* Provided text
7. An apparatus as in claim 6, wherein the first tightening element
path travels around at least one guide element.
8. An apparatus as in claim 6, further comprising a retraction
device adapted to gather at least a portion of the first tightening
element when a user releases the tightening element.
9. An apparatus as in claim 6, wherein the tightening element is
disposed exclusively on or within the first binding strap.
10. An apparatus, comprising: a strap comprising a first strap
piece and an engagement strap piece which are constructed and
arranged to move relative to one another so that a length of the
strap is selectively adjustable by a user, the strap being attached
to a binding which is constructed and arranged to be attached to a
riding board; a first tightening element coupled to the strap to
tighten the strap, the first tightening element having a tension
direction; and at least one guide element arranged on the strap,
wherein the first tightening element travels around the at least
one guide element in the tension direction in a manner to provide a
mechanical advantage in tightening the strap when the first
tightening element is pulled, whereby an applied force applied on
the first tightening element results in a resultant force on the
strap that is greater than the applied force.

* Entries shown
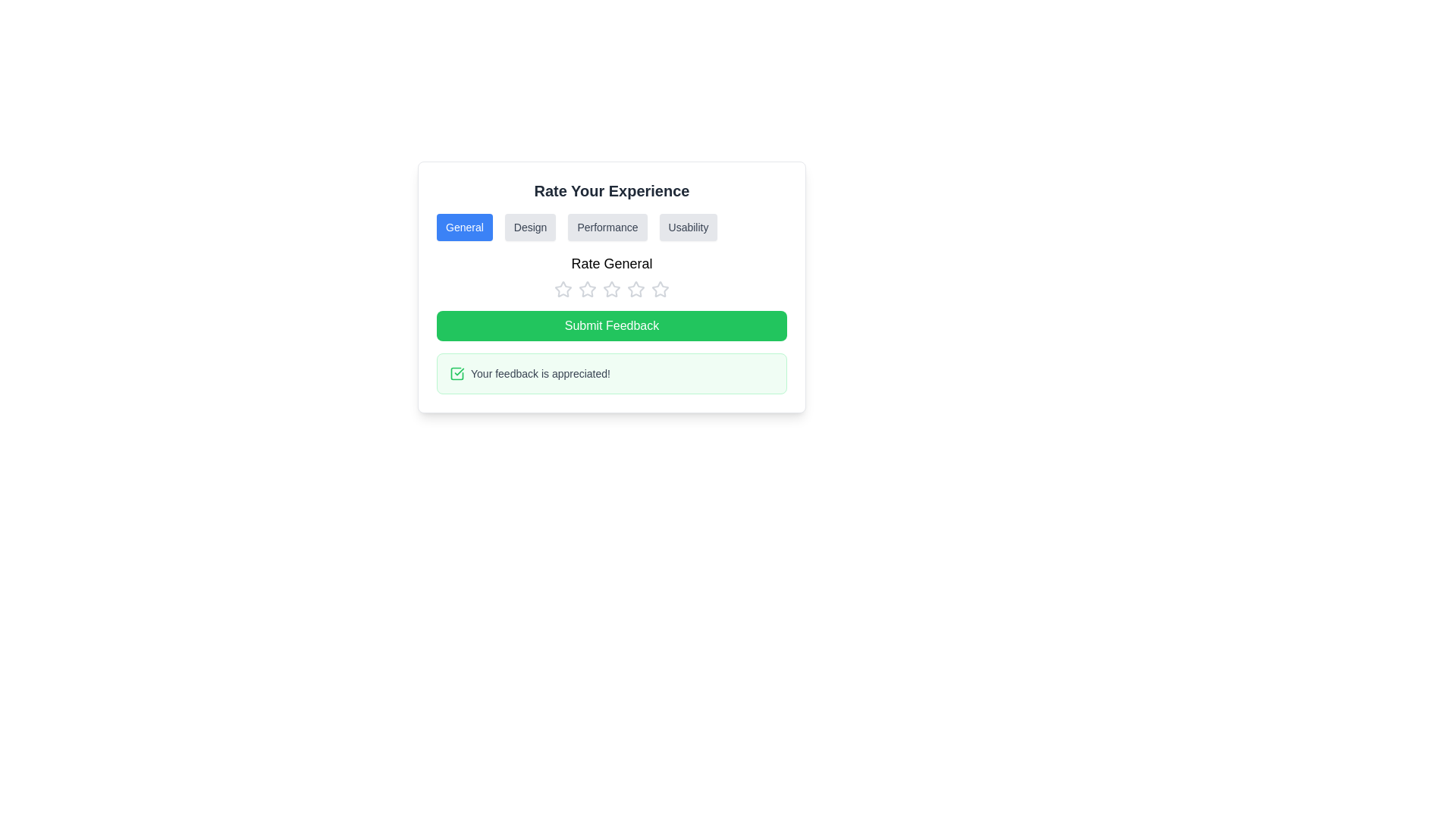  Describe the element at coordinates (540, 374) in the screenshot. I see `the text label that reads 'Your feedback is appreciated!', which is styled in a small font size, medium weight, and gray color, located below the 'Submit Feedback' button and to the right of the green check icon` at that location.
...
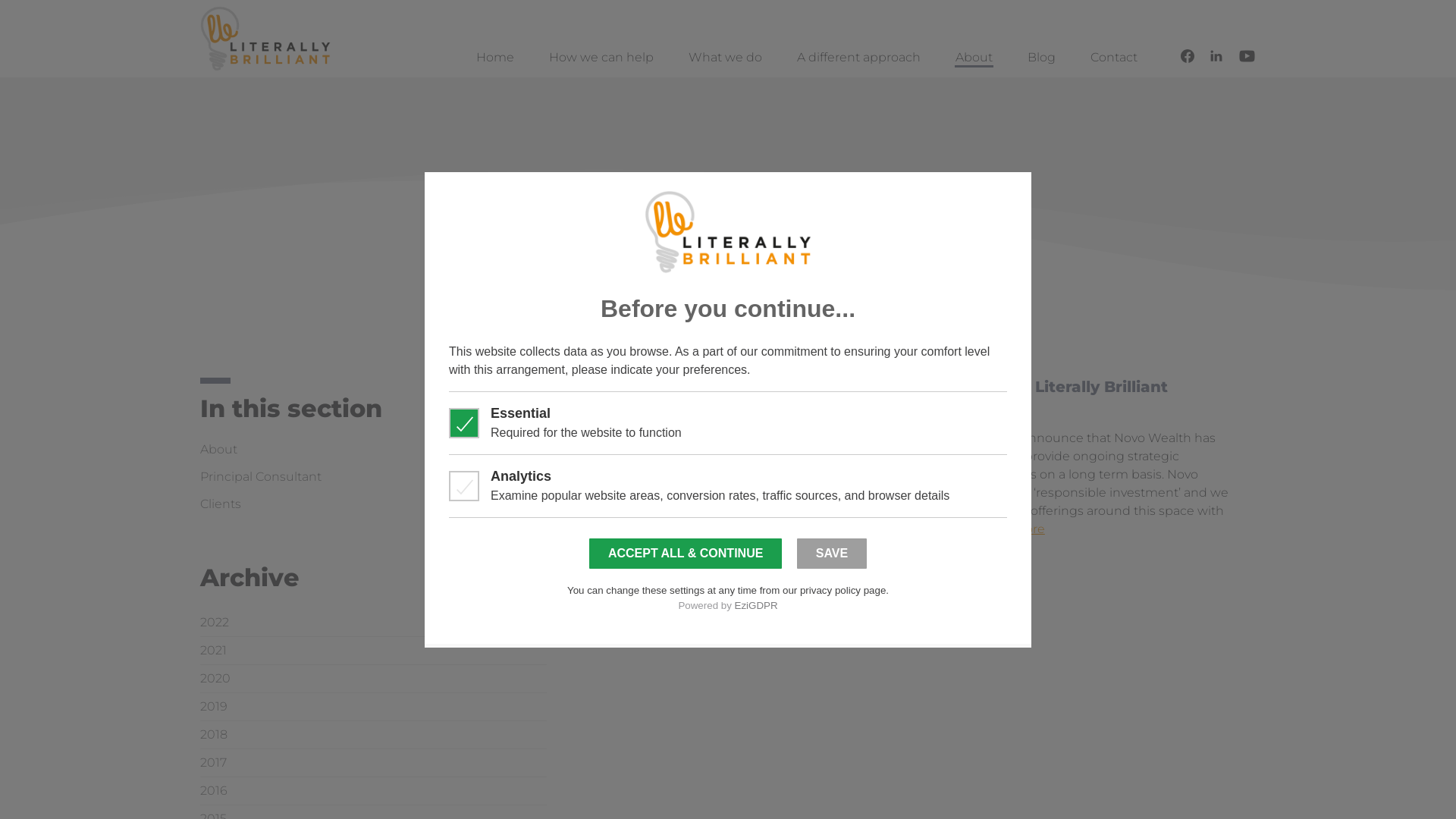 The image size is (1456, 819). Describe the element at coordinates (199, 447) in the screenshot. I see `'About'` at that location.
==
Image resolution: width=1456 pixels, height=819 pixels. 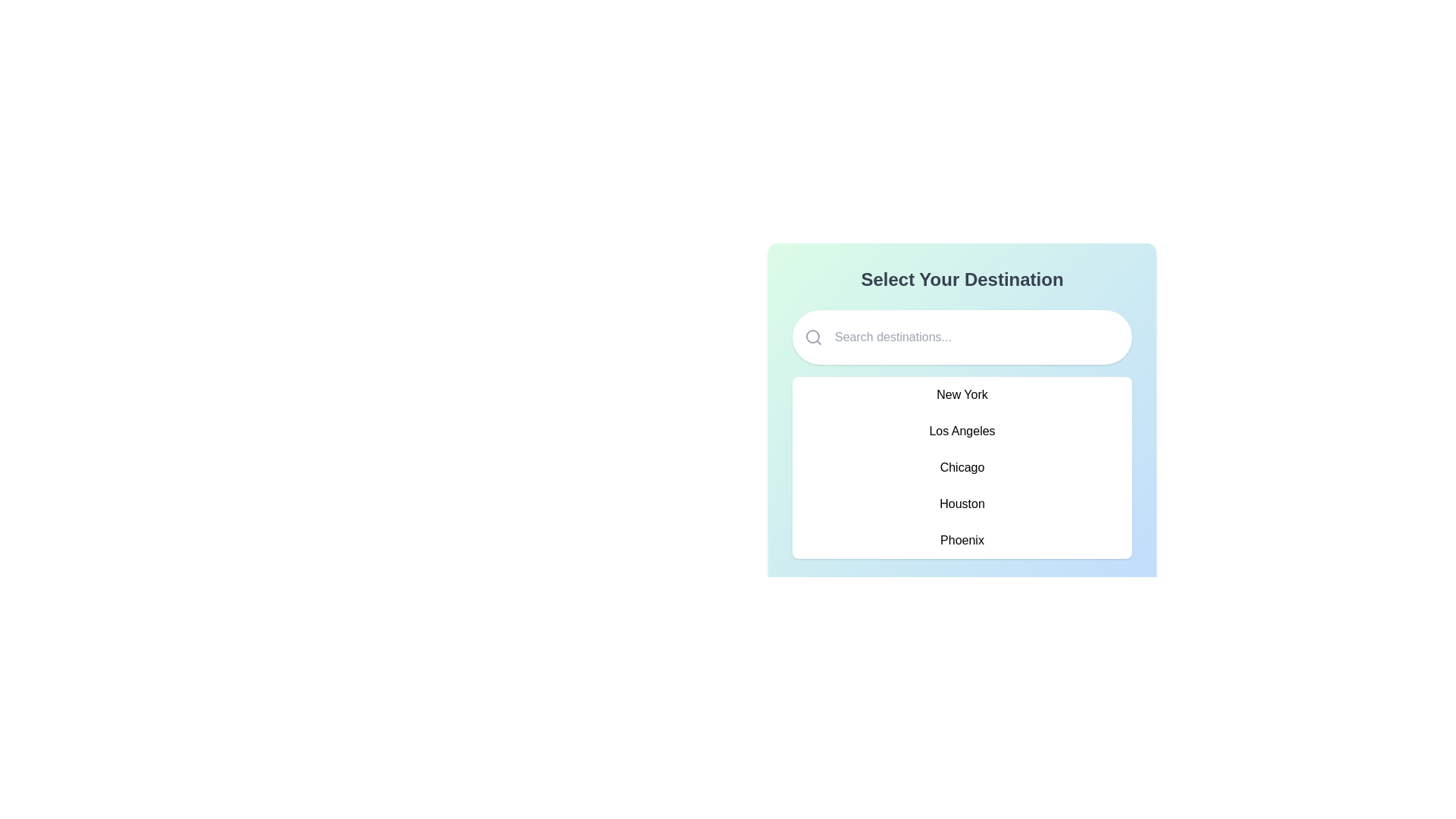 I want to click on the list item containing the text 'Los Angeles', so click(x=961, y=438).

* Request A
Reproduce the passage of the patent claims from "8. An apparatus" to "the tightening element.".
* Request B
Answer these questions using the patent claims:
(i) In claim 8, what does the retraction device gather when a user releases the tightening element?
(ii) In claim 10, what is the binding constructed and arranged to be attached to?
(iii) In claim 9, where is the tightening element disposed?

* Correct result A
8. An apparatus as in claim 6, further comprising a retraction
device adapted to gather at least a portion of the first tightening
element when a user releases the tightening element.

* Correct result B
(i) At least a portion of the first tightening element.
(ii) A riding board.
(iii) Exclusively on or within the first binding strap.